Up next, as you’d probably guessed if you’re down with this whole ‘numbers’ thing, was Halo 3 (2007). With this one, the story arc that began with Combat Evolved reached its end, and the Chief enters cryosleep with the whole Halo/rings/Covenant snafu seemingly over.
As has become an FPS trademark, critics had quite a boner for Halo 3’s multiplayer, but its kinda limp campaign didn’t go down so well. The title was seen as the fullest and best-endowed Halo package thus far, introducing the classic Forge mode, an in-depth level editor of sorts. This was, a lot of fans would agree, pretty well the highest point of the series.

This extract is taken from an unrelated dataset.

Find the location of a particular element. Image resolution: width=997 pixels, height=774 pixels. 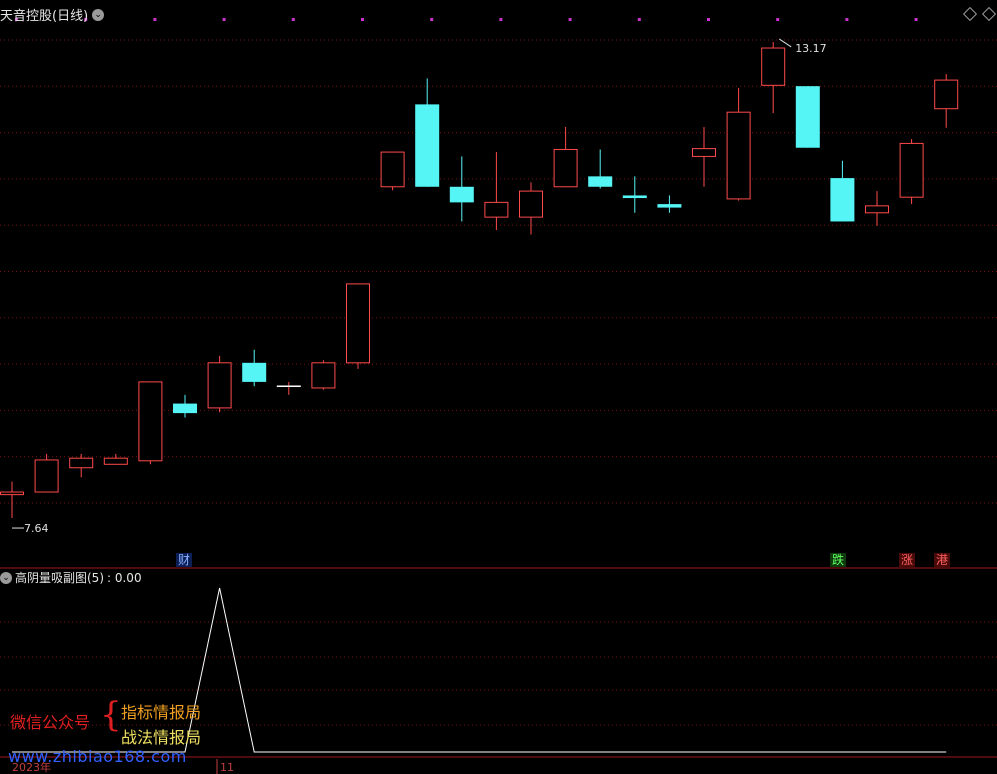

watermark-url: www.zhibiao168.com is located at coordinates (98, 756).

 So, natch, everything died on its ass shortly after. Bungie parted ways with Microsoft at this point, making the third title their last in the main series. They dropped Halo Wars, an RTS spin-off, in 2009, and prequel Halo: Reach the following year, but that was to be it. Fans lamented, cried in the streets declaring that the end was nigh. They broke into Bungie HQ at the witching hour and shat on the desks. They sent petty-ass death threats on Internet forums. But there was nothing to be done.
And so we arrived at… Halo 4 (2012). This was the first instalment from new developer 343 Industries, and it got a mixed reception for sure. To make their mark on all things Halotastic, 343 came up with a mix of the old and the new. Nobody’s ass was surprised to see Master Chief as the star again, with his AI buddy Cortana in tow. But this time around, we saw more of the Forerunners, a race who had previously only been referred to in lore. The campaign centers around Cortana, and the Chief’s attempts to save her declining robo-life.
So here we are, in this brave new era of 343 Halo. The last release, Halo 5: Guardians, is just shy of a year old now, and anyone who’s had themselves a slice of it will know that Halo has changed a hell of a lot. With the new developer came a turn toward other FPSs. These loadouts and modes and such reek of Call of Duty, the same way that the Doom reboot was criticised for being ‘too Halo.’ But then you could say that about most shooters. That’s just what these big ol’ influential ballbusting games do. That’s the power they have, to shape a genre.